AVS 60th International Symposium and Exhibition | |
Thin Film | Thursday Sessions |
Session TF+EM+NS+SS-ThA |
Session: | Thin Film: Growth and Characterization II |
Presenter: | J.R. Abelson, University of Illinois at Urbana Champaign |
Authors: | A.N. Cloud, University of Illinois at Urbana Champaign J.L. Mallek, University of Illinois at Urbana Champaign K.A. Arpin, University of Illinois at Urbana Champaign P.V. Braun, University of Illinois at Urbana Champaign G.S. Girolami, University of Illinois at Urbana Champaign J.R. Abelson, University of Illinois at Urbana Champaign |
Correspondent: | Click to Email |
Chemical vapor deposition can afford smooth and conformal films in high aspect ratio structures in the limit of high precursor pressure and low substrate temperature. Under those conditions, adsorbed precursor molecules cover the growth surface, react to deposit film at useful rates, but also block active sites such that the effective sticking coefficient is reduced. The result – a conformal film in trenches deeper than 30:1 – can be competitive with ALD. This is not surprising, given the underlying kinetic principle, surface site-blocking, is the same.

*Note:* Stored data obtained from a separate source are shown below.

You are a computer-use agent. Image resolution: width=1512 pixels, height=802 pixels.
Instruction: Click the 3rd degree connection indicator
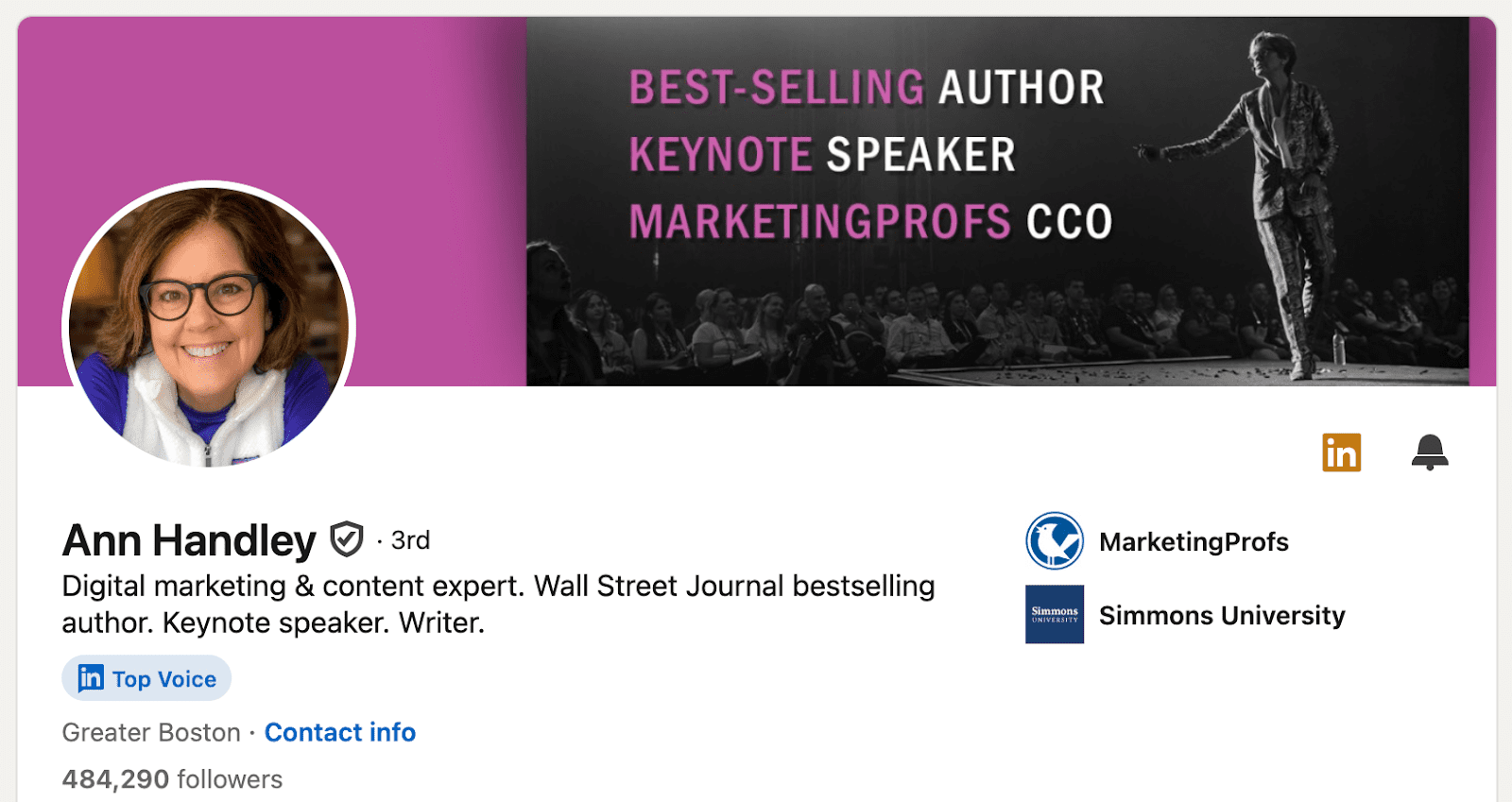(410, 540)
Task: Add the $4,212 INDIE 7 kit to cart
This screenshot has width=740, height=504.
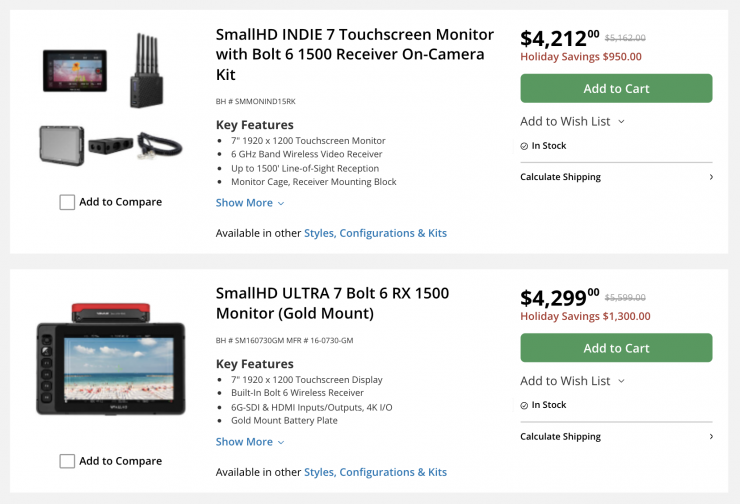Action: (x=616, y=88)
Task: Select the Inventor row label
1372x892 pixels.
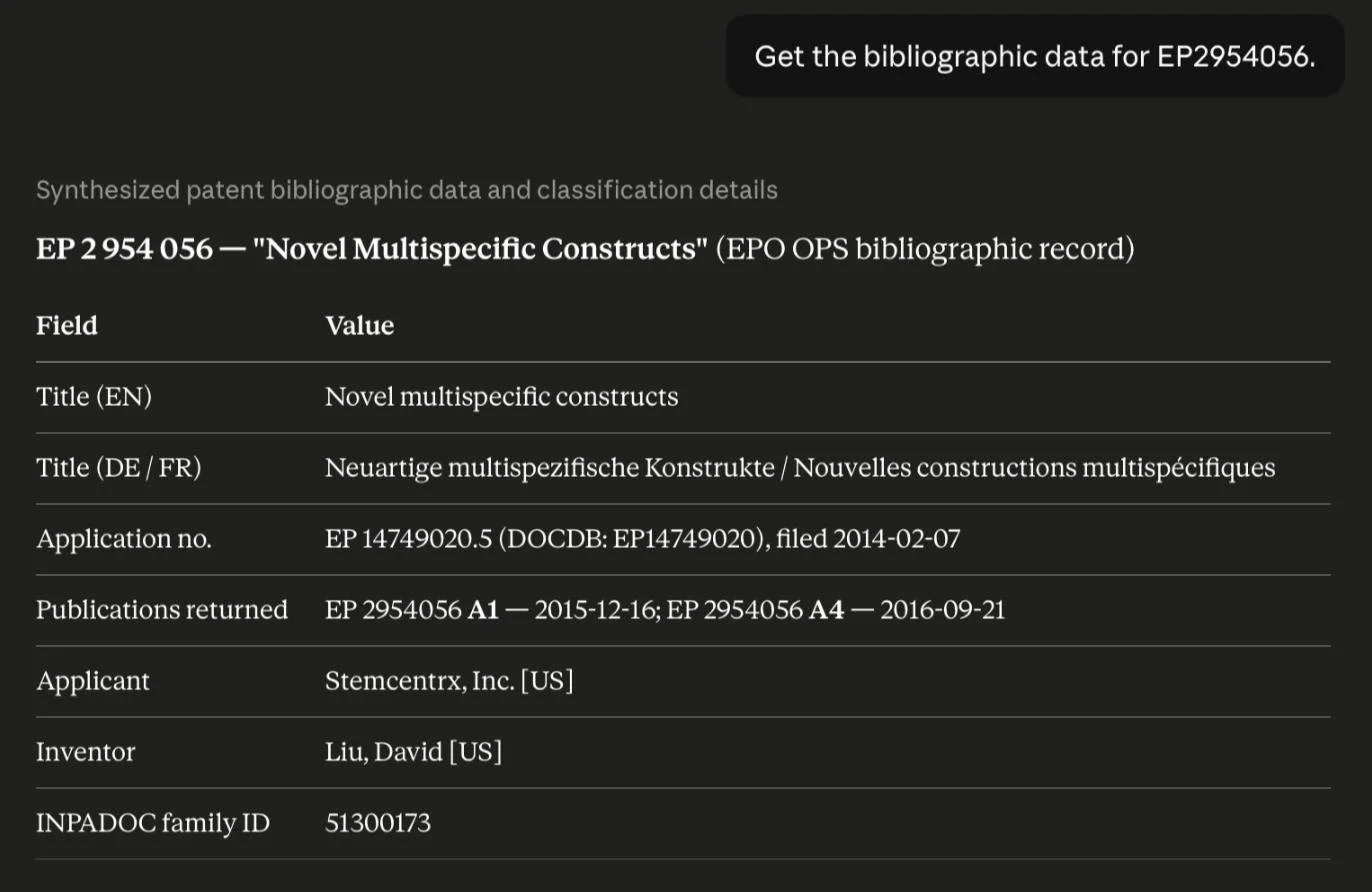Action: point(86,752)
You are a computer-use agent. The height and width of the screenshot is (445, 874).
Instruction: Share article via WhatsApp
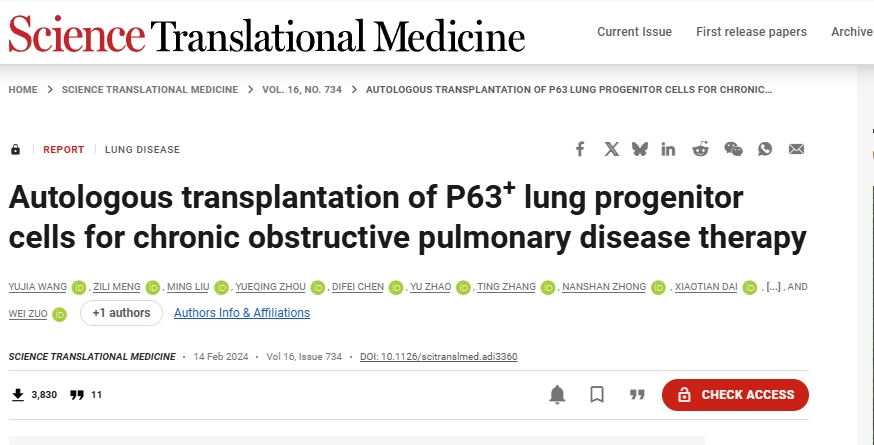(x=765, y=149)

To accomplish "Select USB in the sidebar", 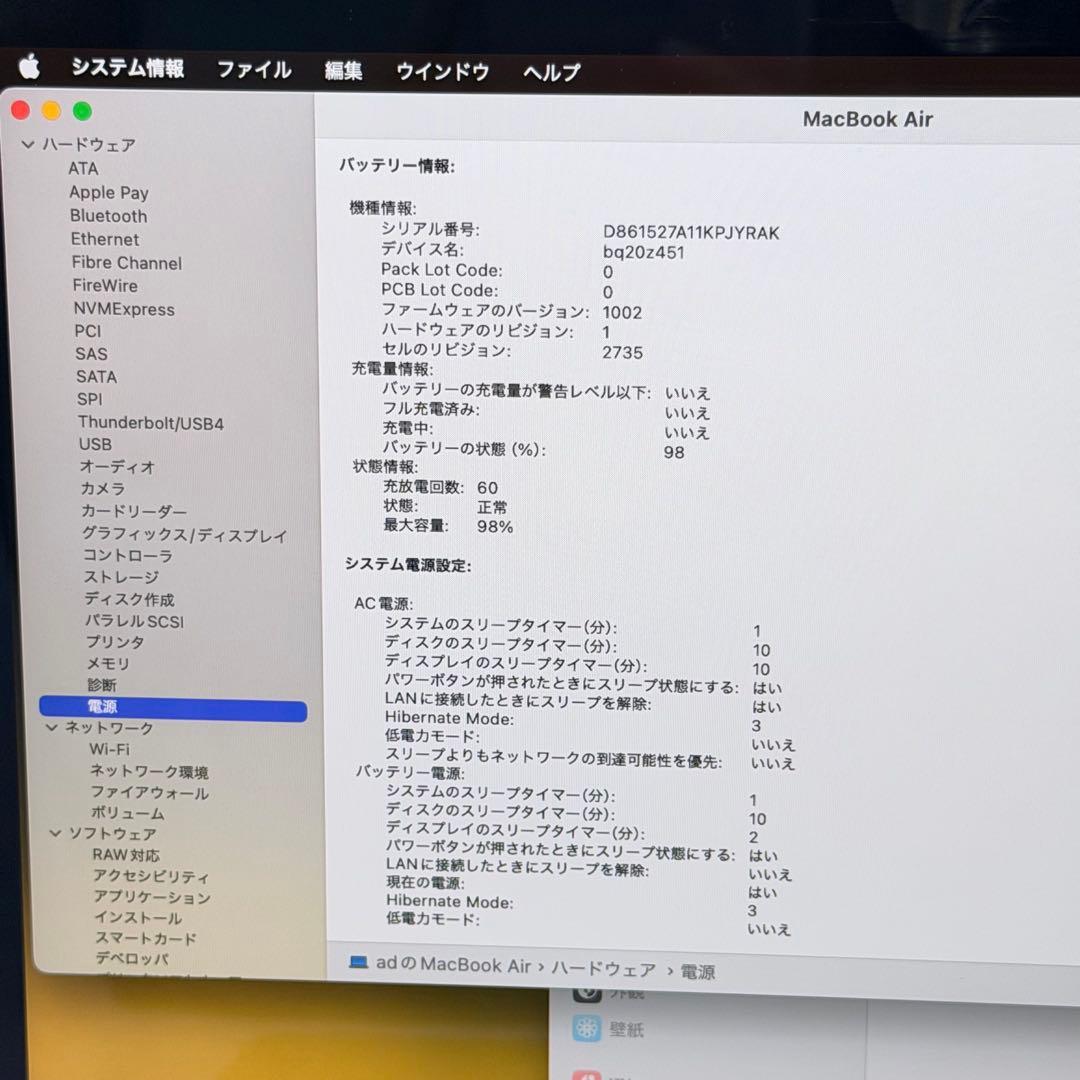I will tap(96, 444).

We report the successful implementation of the most extreme parameters: we perform static CVD in an unpumped glass tube that is pre-filled with precursor up to its vapor pressure and slowly ramped to temperature in a clamshell furnace. The slow heating ramp at maximum possible precursor pressure affords remarkably uniform film nucleation, excellent conformality and surface smoothness. Based on the coating of deep trenches, silica-based synthetic opals, and aerogels, we estimate an effective sticking coefficient < 10-5. Many substrates can be loaded into the tube such that the throughput is good in batch mode. The precursor utilization is excellent (~ 25 %), unlike the case of flowing CVD in which most of the precursor is wasted under conformal growth conditions.
Static CVD is demonstrated for the conformal growth of HfB2 and elemental Fe films. HfB2 is an electrically conductive refractory material with high mechanical hardness, excellent tribological properties, and excellent diffusion barrier properties against Cu. The precursor, Hf(BH4)4, has a remarkably high vapor pressure of 15 Torr at 25°C. This pressure both promotes conformal film growth and provides a large gas density sufficient to deposit 100 nm of film in a single cycle. The precursor is reactive toward O2 and H2O and acts as a gas-phase getter for potential contaminants. Thus, despite the rough vacuum apparatus, the films have O and C impurity contents < 1 at. % as evaluated by AES. The film composition is stoichiometric despite the buildup of reaction products. This implies that the growth surface has no net reactivity towards these products.
Fe films are deposited from the precursor Fe(CO)5. Typically CVD Fe films grown from this precursor have faceted surfaces and are not conformal. Here, the film smoothness and conformality is excellent. The O and C impurity contents are ~ 1 at. %.
We will discuss the prospects for coating other materials by static CVD, as well as simple modifications that have the potential to afford thicker films and avoid impurity contamination in cases where the byproduct reactions are not negligible.